#### DETALLES DEL EJERCICIO:
Copia sin ningún cambio el pasaje del texto sobre Rodolfo Walsh y el canon argentino que comienza con "Angel Rama, por" y continúa hasta "le resulte incómodo.".

═════ TEXTO MOSTRADO ═════

Esa articulación puede ser a veces problemática, como en el caso de Rodolfo Walsh, porque al postular su nombre como una pieza decisiva del canon argentino, tal vez haya que definir previamente qué tipo de experiencia es la que se quiere leer en la articulación entre los textos y la vida de Walsh. El canon homogeneiza las diferencias entre las obras o los autores, precisamente para poder proponer modelos (que, a posteriori, se leerán como consistentes entre sí).
Angel Rama, por ejemplo, nos ha persuadido de que Walsh es el heredero de Borges, el que vuelve a hacer en los sesenta y los setenta lo que Borges hizo en los treinta (“Rodolfo Walsh: la narrativa en el conflicto de las culturas” en Literatura y clase social. México, Folios, 1983). Sea. Pero eso supone una operación de homogeneización propia del canon que pone a la experiencia que reconocemos como Walsh, retrospectivamente, en un lugar que tal vez le resulte incómodo.

═════ ENTRADAS DE DATOS ═════

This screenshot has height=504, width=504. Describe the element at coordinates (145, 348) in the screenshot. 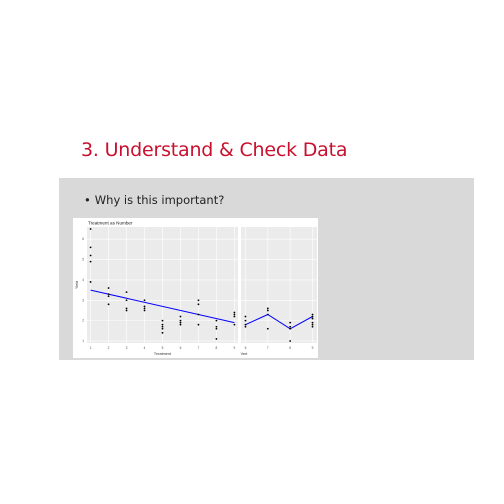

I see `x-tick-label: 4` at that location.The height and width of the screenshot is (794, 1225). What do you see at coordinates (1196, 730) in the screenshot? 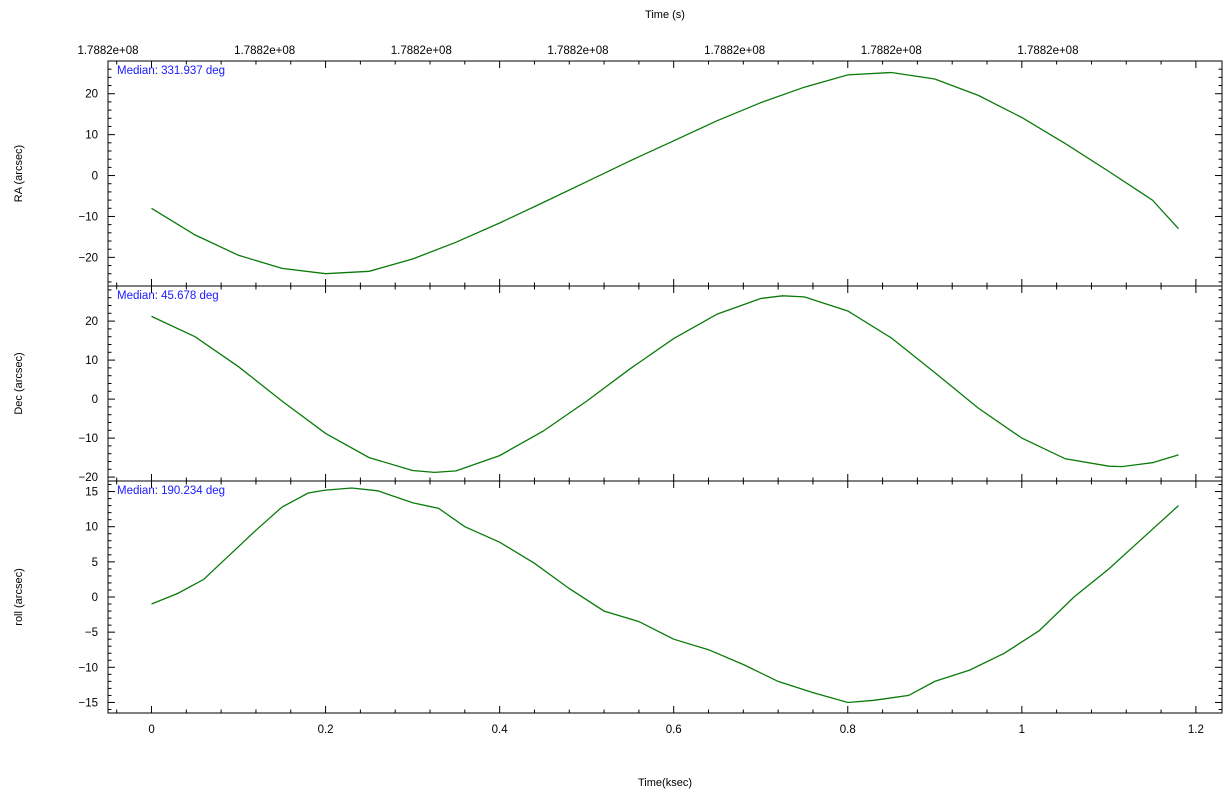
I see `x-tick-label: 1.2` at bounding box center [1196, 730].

═════
═════ ENTRADAS DE DATOS ═════

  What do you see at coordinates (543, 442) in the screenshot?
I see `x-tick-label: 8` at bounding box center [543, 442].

═════

#### RESULTADO:
Angel Rama, por ejemplo, nos ha persuadido de que Walsh es el heredero de Borges, el que vuelve a hacer en los sesenta y los setenta lo que Borges hizo en los treinta (“Rodolfo Walsh: la narrativa en el conflicto de las culturas” en Literatura y clase social. México, Folios, 1983). Sea. Pero eso supone una operación de homogeneización propia del canon que pone a la experiencia que reconocemos como Walsh, retrospectivamente, en un lugar que tal vez le resulte incómodo.